La veille, le premier ministre François Fillon avait fait savoir, par un communiqué, qu'"après avoir consulté les présidents de l'Assemblée nationale et du Sénat et les présidents des commissions des affaires sociales des deux chambres", la convocation d'une telle session était imminente. Ce, dans le but d'"engager, sans attendre" à la rentrée, le débat sur "deux projets de loi importants dans le champ social". Deux textes, jugés "très lourds" à l'Elysée.

Il s'agit d'abord du projet de loi sur les revenus du travail qui entend développer l'intéressement, la participation et prévoit de conditionner une partie des allégements de charges au respect de l'obligation annuelle d'ouvrir des négociations salariales dans les entreprises. La réforme du mode de fixation du SMIC y est incluse. Le second texte est le projet de loi généralisant le revenu de solidarité active (RSA) et réformant les politiques d'insertion, pour lesquels les arbitrages sont toujours en cours.

En clair, dans un contexte difficile marqué par de vives préoccupations de pouvoir d'achat, sur fond d'inflation robuste, l'Elysée et Matignon entendent afficher, au plus tôt de la rentrée, une forme d'activisme en la matière. Ce, avant de passer, à l'exercice du budget qui s'annonce redoutable cette année.

Pour cette session extraordinaire, seule l'Assemblée nationale siégera, le Sénat étant convoqué mais ne siégeant pas.
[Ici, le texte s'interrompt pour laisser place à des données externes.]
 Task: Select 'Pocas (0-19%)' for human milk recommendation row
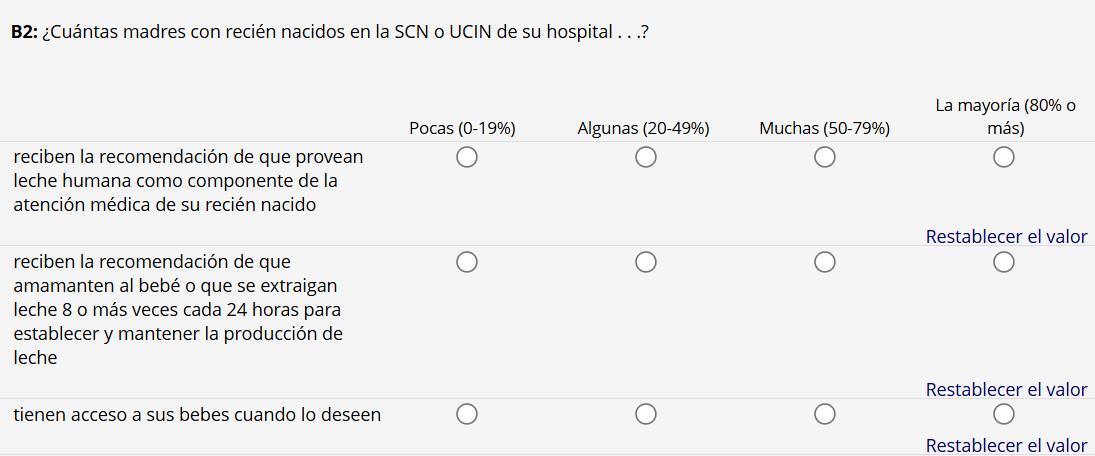click(x=466, y=158)
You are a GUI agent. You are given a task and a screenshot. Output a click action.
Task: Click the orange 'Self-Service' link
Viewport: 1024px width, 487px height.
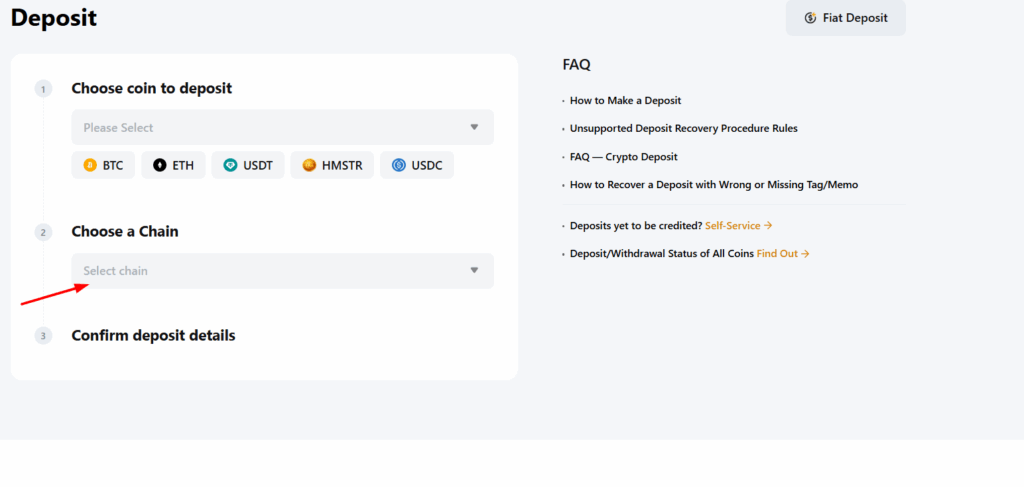(x=738, y=226)
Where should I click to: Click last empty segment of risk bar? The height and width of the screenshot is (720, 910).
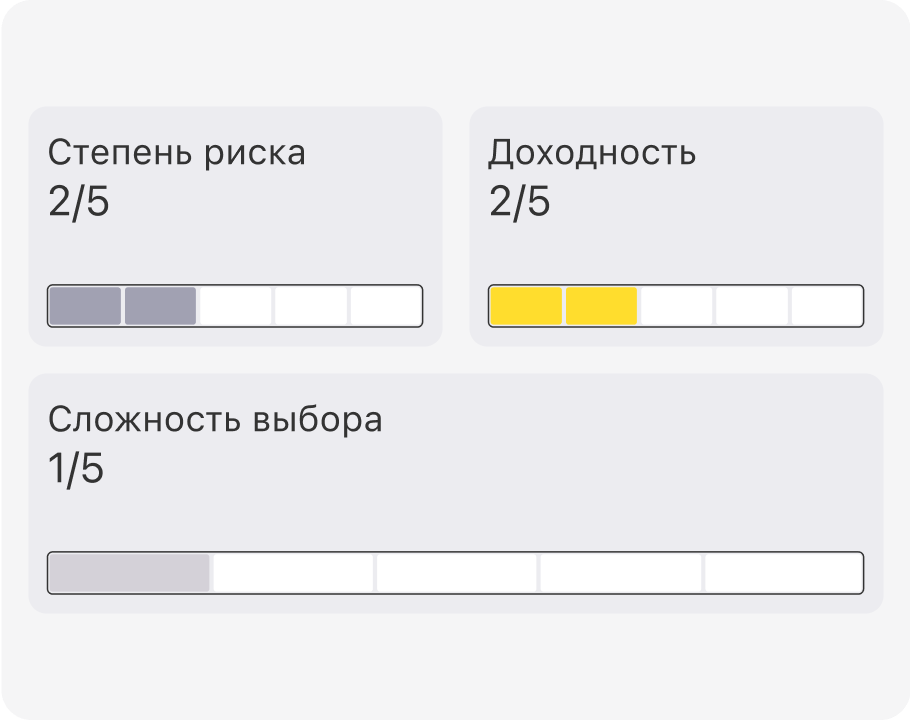tap(385, 306)
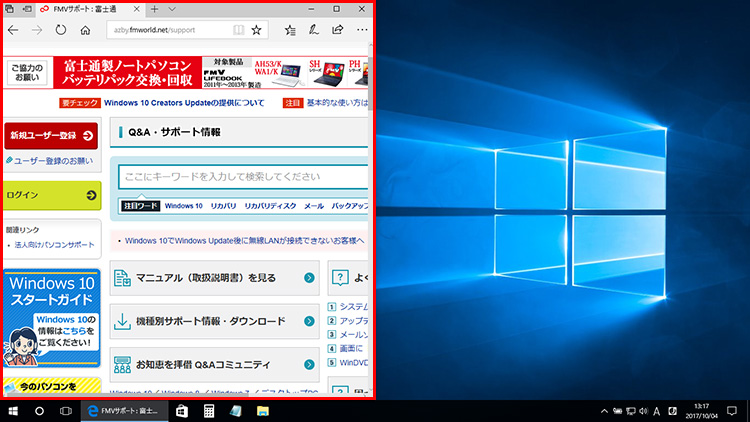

En effet, un tiers de ses membres vont être renouvelés par les élections du 21 septembre et le mandat des sénateurs sortants ne prendra fin que le 30 septembre.

"BOUSSOLE DEVENUE FOLLE"

La décision de M.Sarkozy est loin de faire l'unanimité chez les parlementaires. Pour Marc Laffineur, vice-président (UMP) de l'Assemblée, il vaudrait mieux "laisser aux députés et sénateurs le temps d'expliquer à leurs électeurs le travail colossal effectué depuis un an". Le villepiniste Jean-Pierre Grand dénonce "une boussole devenue folle". Pour le président du groupe PS à l'Assemblée, Jean-Marc Ayrault, le gouvernement veut "faire passer des lois à marche forcée". Les communistes dénoncent de la "désinvolture" à l'égard du Parlement. Les Verts craignent un examen à la hussarde des textes, "peu conforme à une démocratie digne de ce nom".

Chantal Brunel, porte-parole de l'UMP, justifie la décision par les attentes de l'opinion : "A une époque où les vacances sont terminées pour la plupart des Français, ces derniers ne comprendraient pas que des réformes prévues pour renforcer leur pouvoir d'achat soient reportées." Selon un sondage CSA réalisé le 30 juillet pour iTélé et Le Parisien auprès d'un échantillon de 1005 personnes, la cote de popularité de M. Sarkozy a regagné 4 points en un mois. 40 % des personnes interrogées affirment désormais lui faire confiance.